THE PROBLEM: Return the material from the line containing "You are a GUI" through the line containing "pyautogui.click(x=682, y=316)", both included, reproducing each line without change.

EXERCISE INPUTS:
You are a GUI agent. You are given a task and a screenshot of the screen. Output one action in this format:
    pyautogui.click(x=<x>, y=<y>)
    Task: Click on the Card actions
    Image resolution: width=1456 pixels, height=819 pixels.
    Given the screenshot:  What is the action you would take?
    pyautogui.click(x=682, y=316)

---

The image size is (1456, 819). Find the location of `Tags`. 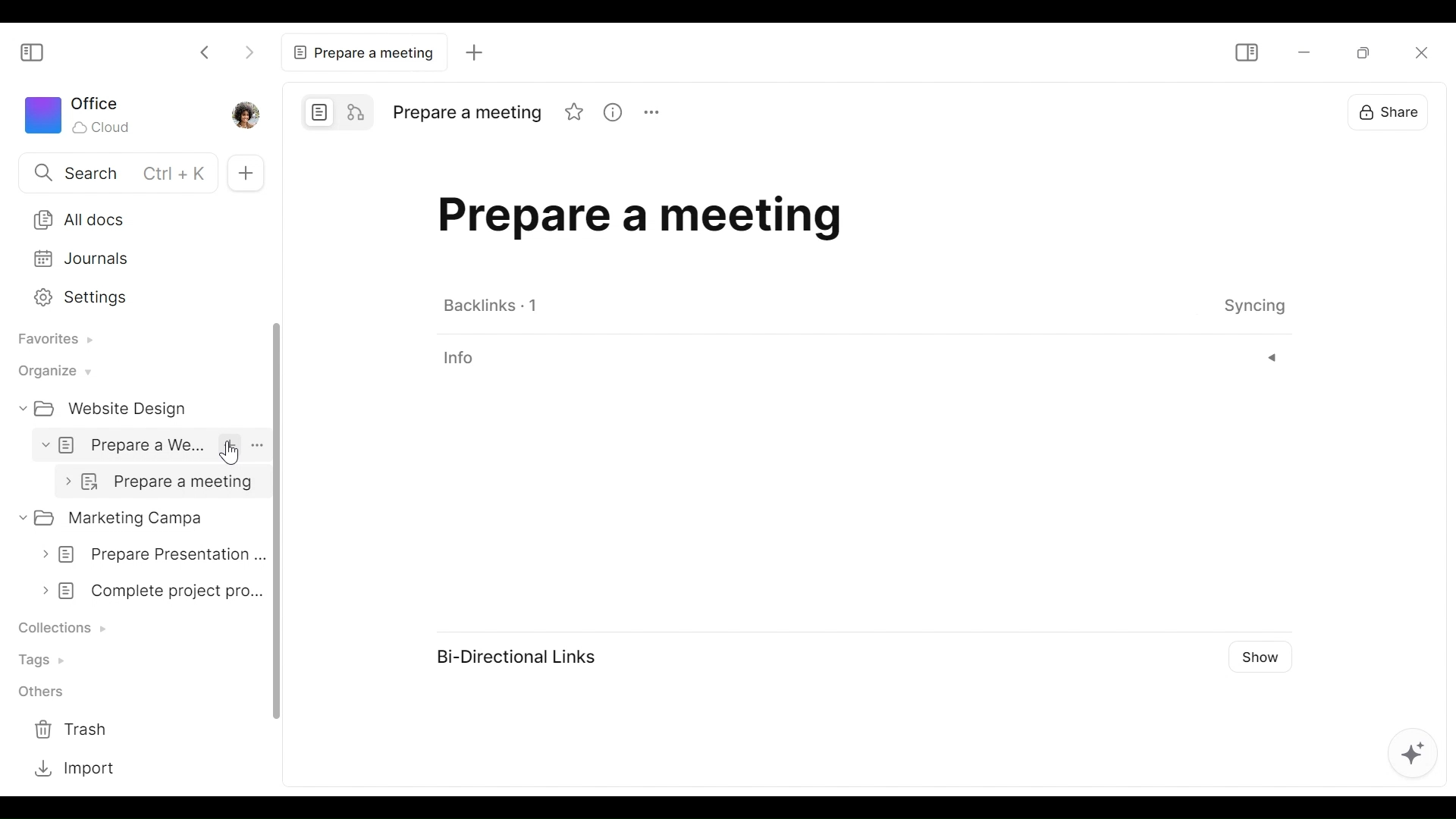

ANSWER IN FULL:
You are a GUI agent. You are given a task and a screenshot of the screen. Output one action in this format:
    pyautogui.click(x=<x>, y=<y>)
    Task: Click on the Card actions
    Image resolution: width=1456 pixels, height=819 pixels.
    Given the screenshot:  What is the action you would take?
    pyautogui.click(x=682, y=316)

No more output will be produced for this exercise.